What to do:
1 – Using the article on Hamilton County's lost visitation funding, decide whether each statement below agrees with it: (a) Hamilton County's agency was the only one of 85 Ohio county agencies that received nothing from the fund. (b) The fund required documented visits with at least 75 percent of children and parents every 30 days. (c) Weir said most children and parents were visited late. For each, give yes or no and quote the words of the article that decide it.
2 – From the article on Hamilton County's lost visitation funding, reproduce the passage from "CINCINNATI -- Hamilton" to "every 30 days." word for word.

CINCINNATI -- Hamilton County's Department of Job and Family Services lost nearly $210,000 in funding this year that could have helped its over-burdened children's services division.
Hamilton County JFS, in fact, was the only one of 85 county agencies in Ohio that didn't get any money at all through a state "visitation incentive fund." Ohio Department of Job and Family Services created the fund to try to increase the number of children and parents involved in the child welfare system who are visited at least once every 30 days.
"Visitation with families and children is the foundation of child welfare practice," Ohio JFS spokeswoman Angela Terez said in an email to WCPO. "It's vital to assessing the safety, permanency and well-being of children and families."
But because Hamilton County failed to document visits with at least 65 percent of children and parents involved in child welfare cases every 30 days during the time the incentive program was in place, the county didn't get any of the incentive money it could have received.
Despite the state's official numbers, the vast majority of children and parents were visited in a timely manner, said Hamilton County Job and Family Services Director Moira Weir.
The problem is many of the county's caseworkers are way behind on the paperwork required to document those visits, she said. That documentation is how the state determined which counties got funding.
"We're better than what would be a point-in-time perspective," Weir said. "When you're balancing seeing families and being in the home, the paperwork tends to take a backseat. The documentation sometimes doesn't get the priority."
That explanation did not satisfy Hamilton County Commissioner Todd Portune.
Portune said Weir could have approached the county's three commissioners with a request for funding to get the documentation entered to prove that caseworkers are doing a better job than the state's numbers reflect.
"For us to get zero dollars is not acceptable at all," Portune said. "Whether it's $200,000 or $2 million, it's money that we need, and the outcome is not acceptable."
Portune and his fellow commissioners had harsh words for the state, too.
'A tragic outcome'
"By doing this kind of stuff, all the state is doing is compounding the harm that has been visited on local governments by the state's failure to fund properly, by the state's cutbacks of the local government fund and by the state's Medicaid modernization, which really is the state getting out of the business that it should be doing," Portune said.

Dataset entries:
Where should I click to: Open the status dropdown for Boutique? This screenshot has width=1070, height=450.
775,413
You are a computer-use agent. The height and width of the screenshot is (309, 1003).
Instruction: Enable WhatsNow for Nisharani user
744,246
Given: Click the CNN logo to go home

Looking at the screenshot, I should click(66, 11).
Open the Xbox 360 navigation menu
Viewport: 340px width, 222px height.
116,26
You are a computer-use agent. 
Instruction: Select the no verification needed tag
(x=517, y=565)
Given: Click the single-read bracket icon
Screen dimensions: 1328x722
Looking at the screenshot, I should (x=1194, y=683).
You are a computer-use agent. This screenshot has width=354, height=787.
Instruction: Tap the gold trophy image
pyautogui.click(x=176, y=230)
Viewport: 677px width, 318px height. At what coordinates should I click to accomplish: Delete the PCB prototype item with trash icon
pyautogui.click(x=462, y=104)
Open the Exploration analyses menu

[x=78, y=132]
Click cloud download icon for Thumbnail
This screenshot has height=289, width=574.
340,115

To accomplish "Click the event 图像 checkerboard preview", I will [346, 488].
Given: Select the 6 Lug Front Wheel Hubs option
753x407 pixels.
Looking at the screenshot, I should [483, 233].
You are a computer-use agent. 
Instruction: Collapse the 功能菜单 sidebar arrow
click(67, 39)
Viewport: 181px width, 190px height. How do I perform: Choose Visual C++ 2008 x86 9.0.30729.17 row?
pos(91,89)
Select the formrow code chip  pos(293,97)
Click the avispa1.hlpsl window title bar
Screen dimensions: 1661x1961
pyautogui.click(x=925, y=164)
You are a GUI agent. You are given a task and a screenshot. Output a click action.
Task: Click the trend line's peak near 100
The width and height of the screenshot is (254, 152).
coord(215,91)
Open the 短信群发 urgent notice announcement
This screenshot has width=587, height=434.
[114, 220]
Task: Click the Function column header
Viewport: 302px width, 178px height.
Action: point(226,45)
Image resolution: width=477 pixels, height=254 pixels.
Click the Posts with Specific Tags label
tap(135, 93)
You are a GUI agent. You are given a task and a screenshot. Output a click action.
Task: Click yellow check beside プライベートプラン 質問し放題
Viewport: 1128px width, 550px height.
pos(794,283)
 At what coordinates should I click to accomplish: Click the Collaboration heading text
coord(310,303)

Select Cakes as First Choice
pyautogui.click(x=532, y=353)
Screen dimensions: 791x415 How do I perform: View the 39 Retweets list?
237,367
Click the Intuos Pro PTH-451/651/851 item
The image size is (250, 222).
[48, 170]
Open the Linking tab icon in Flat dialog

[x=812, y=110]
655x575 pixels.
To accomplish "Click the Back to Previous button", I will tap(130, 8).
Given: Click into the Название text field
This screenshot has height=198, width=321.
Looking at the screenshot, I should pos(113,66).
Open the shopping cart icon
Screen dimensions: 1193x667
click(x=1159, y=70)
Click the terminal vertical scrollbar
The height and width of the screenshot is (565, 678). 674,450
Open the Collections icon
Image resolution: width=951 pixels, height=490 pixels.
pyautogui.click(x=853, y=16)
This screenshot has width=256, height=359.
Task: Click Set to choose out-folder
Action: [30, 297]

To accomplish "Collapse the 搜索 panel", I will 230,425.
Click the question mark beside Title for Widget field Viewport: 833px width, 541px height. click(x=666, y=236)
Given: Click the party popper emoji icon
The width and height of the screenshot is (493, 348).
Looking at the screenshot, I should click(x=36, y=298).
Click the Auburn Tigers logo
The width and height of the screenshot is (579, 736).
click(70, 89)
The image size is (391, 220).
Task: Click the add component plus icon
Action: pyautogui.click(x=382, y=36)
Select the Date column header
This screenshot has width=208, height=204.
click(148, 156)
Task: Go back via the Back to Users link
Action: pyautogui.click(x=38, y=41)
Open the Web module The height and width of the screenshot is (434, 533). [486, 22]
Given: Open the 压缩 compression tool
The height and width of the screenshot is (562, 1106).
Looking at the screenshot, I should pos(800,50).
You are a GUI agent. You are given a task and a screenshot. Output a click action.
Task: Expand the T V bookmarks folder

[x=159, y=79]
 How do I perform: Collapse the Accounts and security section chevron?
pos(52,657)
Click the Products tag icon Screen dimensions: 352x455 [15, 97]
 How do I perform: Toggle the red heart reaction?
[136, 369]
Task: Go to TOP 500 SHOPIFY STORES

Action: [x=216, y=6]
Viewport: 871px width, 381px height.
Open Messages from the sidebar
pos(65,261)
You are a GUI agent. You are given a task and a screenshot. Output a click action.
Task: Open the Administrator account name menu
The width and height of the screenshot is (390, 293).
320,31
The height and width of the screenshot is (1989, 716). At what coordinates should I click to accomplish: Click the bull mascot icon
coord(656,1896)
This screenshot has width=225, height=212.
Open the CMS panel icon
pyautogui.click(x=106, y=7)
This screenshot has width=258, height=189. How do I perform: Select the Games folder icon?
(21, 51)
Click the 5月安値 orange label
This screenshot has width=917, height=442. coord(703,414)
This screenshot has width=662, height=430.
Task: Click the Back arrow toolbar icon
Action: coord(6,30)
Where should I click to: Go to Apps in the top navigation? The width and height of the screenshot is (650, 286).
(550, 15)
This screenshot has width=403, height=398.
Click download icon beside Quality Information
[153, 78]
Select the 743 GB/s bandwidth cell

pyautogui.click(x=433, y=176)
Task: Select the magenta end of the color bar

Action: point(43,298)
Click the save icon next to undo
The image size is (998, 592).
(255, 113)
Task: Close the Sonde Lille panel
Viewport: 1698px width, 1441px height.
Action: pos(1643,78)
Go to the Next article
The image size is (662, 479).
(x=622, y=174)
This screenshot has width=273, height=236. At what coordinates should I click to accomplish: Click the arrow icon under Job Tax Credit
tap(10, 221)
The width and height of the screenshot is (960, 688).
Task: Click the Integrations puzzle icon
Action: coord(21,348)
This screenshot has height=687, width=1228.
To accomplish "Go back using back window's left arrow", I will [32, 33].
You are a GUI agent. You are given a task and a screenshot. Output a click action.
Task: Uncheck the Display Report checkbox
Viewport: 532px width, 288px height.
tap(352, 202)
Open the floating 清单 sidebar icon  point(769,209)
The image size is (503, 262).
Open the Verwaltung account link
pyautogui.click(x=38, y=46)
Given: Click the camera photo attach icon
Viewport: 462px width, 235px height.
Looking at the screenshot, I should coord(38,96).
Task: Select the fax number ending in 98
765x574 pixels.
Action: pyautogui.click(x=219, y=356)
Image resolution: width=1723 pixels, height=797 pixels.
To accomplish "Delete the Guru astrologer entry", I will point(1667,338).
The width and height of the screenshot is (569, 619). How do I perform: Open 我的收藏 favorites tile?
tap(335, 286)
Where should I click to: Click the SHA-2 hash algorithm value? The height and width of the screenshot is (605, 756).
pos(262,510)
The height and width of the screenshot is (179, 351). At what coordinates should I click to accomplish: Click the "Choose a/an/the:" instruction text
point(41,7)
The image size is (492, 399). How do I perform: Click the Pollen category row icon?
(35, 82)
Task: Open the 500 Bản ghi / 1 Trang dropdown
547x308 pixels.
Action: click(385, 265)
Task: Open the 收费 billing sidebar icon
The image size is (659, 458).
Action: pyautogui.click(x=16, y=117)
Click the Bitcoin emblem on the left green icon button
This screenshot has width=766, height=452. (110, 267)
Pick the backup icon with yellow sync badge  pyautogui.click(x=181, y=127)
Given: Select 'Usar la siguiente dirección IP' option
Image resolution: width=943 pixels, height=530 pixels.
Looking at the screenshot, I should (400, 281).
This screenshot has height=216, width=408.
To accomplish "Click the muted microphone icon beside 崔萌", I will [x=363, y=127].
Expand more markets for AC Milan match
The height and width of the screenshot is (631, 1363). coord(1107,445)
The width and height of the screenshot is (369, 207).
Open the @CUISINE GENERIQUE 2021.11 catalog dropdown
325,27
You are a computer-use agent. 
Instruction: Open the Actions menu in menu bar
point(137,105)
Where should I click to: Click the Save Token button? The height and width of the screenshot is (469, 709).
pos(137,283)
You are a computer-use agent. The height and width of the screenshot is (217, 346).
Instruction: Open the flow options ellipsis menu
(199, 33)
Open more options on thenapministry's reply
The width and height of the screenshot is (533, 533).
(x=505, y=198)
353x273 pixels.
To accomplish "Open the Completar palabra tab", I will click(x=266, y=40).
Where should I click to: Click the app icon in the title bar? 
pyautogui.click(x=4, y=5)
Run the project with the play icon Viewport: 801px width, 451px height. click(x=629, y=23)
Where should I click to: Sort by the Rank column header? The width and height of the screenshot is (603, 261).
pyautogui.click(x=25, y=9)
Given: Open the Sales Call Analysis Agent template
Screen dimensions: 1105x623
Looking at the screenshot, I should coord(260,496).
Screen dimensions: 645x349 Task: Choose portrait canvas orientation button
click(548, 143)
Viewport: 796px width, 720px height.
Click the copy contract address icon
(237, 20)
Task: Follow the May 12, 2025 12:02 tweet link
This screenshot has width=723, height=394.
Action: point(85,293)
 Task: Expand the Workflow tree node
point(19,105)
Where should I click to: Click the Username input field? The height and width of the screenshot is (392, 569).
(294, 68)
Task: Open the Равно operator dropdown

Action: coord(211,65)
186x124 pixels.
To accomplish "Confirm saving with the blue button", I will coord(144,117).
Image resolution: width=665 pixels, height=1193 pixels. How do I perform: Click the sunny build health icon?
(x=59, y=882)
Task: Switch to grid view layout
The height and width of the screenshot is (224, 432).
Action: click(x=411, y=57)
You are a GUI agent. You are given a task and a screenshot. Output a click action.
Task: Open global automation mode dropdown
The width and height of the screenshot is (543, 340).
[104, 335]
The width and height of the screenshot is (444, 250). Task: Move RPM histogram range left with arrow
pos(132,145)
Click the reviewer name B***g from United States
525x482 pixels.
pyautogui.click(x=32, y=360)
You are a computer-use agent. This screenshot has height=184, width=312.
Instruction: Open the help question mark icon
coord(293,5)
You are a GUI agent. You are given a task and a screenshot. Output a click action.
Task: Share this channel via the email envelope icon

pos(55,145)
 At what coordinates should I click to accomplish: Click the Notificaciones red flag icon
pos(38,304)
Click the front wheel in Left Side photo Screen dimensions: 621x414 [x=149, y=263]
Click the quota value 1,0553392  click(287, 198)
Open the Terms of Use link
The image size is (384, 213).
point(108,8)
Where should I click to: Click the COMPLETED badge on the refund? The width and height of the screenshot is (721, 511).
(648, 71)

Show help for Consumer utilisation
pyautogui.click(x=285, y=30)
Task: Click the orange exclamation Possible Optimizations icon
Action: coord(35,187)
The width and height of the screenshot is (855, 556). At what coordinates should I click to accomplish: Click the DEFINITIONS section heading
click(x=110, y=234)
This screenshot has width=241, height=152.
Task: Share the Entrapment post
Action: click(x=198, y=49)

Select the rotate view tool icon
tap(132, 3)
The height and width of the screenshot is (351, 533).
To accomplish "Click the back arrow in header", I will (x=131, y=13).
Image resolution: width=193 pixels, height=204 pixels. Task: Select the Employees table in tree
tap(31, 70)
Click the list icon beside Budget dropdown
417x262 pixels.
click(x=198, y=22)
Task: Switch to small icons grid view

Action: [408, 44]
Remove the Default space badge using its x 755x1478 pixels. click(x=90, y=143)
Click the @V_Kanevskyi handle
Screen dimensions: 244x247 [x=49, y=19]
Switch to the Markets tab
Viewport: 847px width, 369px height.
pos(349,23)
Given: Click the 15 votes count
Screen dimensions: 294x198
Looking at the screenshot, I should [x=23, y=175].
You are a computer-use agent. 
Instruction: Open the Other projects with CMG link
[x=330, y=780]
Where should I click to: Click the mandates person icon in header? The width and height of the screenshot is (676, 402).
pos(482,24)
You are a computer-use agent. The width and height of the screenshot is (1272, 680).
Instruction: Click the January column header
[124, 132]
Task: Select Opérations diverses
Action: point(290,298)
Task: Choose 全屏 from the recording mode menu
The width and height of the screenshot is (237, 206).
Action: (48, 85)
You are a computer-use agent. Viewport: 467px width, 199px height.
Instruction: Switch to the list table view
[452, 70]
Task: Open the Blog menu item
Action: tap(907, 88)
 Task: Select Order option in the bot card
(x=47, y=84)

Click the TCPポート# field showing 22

Answers in order:
1 –
(a) Yes: "the only one of 85 county agencies in Ohio that didn't get any money at all"
(b) No: "at least 65 percent of children and parents involved in child welfare cases every 30 days"
(c) No: "the vast majority of children and parents were visited in a timely manner"

2 –
CINCINNATI -- Hamilton County's Department of Job and Family Services lost nearly $210,000 in funding this year that could have helped its over-burdened children's services division.
Hamilton County JFS, in fact, was the only one of 85 county agencies in Ohio that didn't get any money at all through a state "visitation incentive fund." Ohio Department of Job and Family Services created the fund to try to increase the number of children and parents involved in the child welfare system who are visited at least once every 30 days.